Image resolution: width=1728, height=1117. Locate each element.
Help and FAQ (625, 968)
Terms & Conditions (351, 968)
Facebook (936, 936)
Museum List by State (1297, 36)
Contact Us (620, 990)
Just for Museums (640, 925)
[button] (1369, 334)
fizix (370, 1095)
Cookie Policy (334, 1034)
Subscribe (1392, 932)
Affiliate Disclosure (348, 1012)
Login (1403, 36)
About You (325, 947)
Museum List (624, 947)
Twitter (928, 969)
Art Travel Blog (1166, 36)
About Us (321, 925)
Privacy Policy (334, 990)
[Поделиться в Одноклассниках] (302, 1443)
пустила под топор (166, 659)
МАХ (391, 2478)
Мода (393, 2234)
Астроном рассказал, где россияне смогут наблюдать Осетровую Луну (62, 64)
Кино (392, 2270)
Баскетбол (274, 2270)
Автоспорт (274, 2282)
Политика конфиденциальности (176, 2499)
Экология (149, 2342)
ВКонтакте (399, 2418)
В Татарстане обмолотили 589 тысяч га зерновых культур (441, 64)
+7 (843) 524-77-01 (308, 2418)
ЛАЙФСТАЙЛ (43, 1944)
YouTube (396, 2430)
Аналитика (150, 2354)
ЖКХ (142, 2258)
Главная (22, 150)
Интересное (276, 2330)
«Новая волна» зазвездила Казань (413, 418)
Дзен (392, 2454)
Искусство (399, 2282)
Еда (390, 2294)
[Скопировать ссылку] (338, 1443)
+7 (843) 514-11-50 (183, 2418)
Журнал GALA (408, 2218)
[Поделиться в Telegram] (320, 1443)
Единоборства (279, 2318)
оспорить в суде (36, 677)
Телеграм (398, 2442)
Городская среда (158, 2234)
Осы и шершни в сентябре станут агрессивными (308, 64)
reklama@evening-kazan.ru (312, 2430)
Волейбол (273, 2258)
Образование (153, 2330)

■ ■ ■ ■ ■

Exercise description:
In full and without alteration, reproduce the records above.

Result:
Image resolution: width=1728, height=1117. Locate each element.
Help and FAQ (625, 968)
Terms & Conditions (351, 968)
Facebook (936, 936)
Museum List by State (1297, 36)
Contact Us (620, 990)
Just for Museums (640, 925)
[button] (1369, 334)
fizix (370, 1095)
Cookie Policy (334, 1034)
Subscribe (1392, 932)
Affiliate Disclosure (348, 1012)
Login (1403, 36)
About You (325, 947)
Museum List (624, 947)
Twitter (928, 969)
Art Travel Blog (1166, 36)
About Us (321, 925)
Privacy Policy (334, 990)
[Поделиться в Одноклассниках] (302, 1443)
пустила под топор (166, 659)
МАХ (391, 2478)
Мода (393, 2234)
Астроном рассказал, где россияне смогут наблюдать Осетровую Луну (62, 64)
Кино (392, 2270)
Баскетбол (274, 2270)
Автоспорт (274, 2282)
Политика конфиденциальности (176, 2499)
Экология (149, 2342)
ВКонтакте (399, 2418)
В Татарстане обмолотили 589 тысяч га зерновых культур (441, 64)
+7 (843) 524-77-01 (308, 2418)
ЛАЙФСТАЙЛ (43, 1944)
YouTube (396, 2430)
Аналитика (150, 2354)
ЖКХ (142, 2258)
Главная (22, 150)
Интересное (276, 2330)
«Новая волна» зазвездила Казань (413, 418)
Дзен (392, 2454)
Искусство (399, 2282)
Еда (390, 2294)
[Скопировать ссылку] (338, 1443)
+7 (843) 514-11-50 (183, 2418)
Журнал GALA (408, 2218)
[Поделиться в Telegram] (320, 1443)
Единоборства (279, 2318)
оспорить в суде (36, 677)
Телеграм (398, 2442)
Городская среда (158, 2234)
Осы и шершни в сентябре станут агрессивными (308, 64)
reklama@evening-kazan.ru (312, 2430)
Волейбол (273, 2258)
Образование (153, 2330)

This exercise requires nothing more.